こういうことをここに書いてしまうと、さらにコメントが複雑化しそうですが、やっぱり問題の大きさや、起こった場所など、ケースバイケースによってくるのかなと思います。私も被害者と加害者の立場で意見が変わってしまいそうだし。。。。(それは良くないけれど)。
そして、今回、ここで勉強になったのは、「懇談会で発表するときは、落としどころを決めてから」というところ。うかつに懇談会でいうぐらいなら、連絡帳とか先にいろんな根回しや調査をしてからにしようとおもいました。

投稿: ちゃい | 2010.06.03 11:51

Moonさん

>学校の役割とは何ぞいや、というところが、根本的にととさんと私では違う考えなんですよね。

そのようですね。
ま、学校の役割というより、先生の仕事というか。

わたしは、教師は教えることのプロであって欲しいと思っています。もちろん子供の心理がわかったり、管理能力が高くてもいいんだけど、教えるテクニックがないのは困るなぁと思ってます。

>生きていくための知識や知恵って、学問だけでは育たないと思うのです。

もちろんその通りです。
ですがそれを学ぶのは、学校でしかできないわけではなく、むしろそれ以外の生活場面で得ることが多いのでは?と思っています。

学校というほぼ同じ年齢の集団は、世の中的にはかなりレアな集団ですから、そこを出てから実際の社会に適応するためには、もう一練り必要だと思いますし。

でも学校でしか味わえない楽しさもありますね。
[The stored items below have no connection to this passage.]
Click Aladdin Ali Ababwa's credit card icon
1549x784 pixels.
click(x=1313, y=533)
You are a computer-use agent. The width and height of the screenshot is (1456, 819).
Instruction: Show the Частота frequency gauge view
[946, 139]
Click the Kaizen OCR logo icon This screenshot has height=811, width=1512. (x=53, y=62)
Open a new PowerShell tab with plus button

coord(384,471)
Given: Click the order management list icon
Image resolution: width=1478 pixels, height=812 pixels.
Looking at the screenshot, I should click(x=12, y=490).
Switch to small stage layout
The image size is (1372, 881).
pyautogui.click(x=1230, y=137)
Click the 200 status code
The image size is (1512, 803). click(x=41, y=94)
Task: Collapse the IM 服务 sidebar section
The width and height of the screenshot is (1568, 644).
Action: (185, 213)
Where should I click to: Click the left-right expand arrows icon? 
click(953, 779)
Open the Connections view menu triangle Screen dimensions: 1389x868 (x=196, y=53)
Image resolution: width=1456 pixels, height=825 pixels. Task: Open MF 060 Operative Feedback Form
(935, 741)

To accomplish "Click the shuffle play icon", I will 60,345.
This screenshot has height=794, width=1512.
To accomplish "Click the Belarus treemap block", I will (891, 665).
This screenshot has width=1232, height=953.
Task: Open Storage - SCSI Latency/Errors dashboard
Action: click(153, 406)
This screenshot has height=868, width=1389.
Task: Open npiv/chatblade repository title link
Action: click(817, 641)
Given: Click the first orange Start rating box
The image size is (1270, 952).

修学旅行とか、学園祭とか。学生時代の恋愛体験も、同じ学生同士なら安心して(そう安心もできないけど)体験させてやることもできるし。

>だから先生たちもどっちむいて仕事してよいかわからなくなるじゃないだろうか。

ほんとにね~。
今は教師が、教えること以外の事務作業に時間を取られているようで、ほんとに気の毒だと思います。
学ぶことの楽しさ、わかったときの喜び、そういうことを子供たちに教えていければ、来るなって言ったって子供は学校に来るだろうし、そういう子供たちを見れば、先生も楽しく仕事できるでしょうにね。

投稿: とと(>Moonさん) | 2010.06.03 22:54

さじったさん

>子供には、いろんな経験をさせたいと思うし、それが子供にとってつらいことでない方が良いとは思うけど、

まったく同感です。

でもね、壇一雄が子供たちに残した言葉のなかに、「彼らの未来に難多かれと願う」というのがあって、それは、その方が実り多い人生だから・・・みたいな内容が続いていたんです。(言葉はきっと違うんだけど)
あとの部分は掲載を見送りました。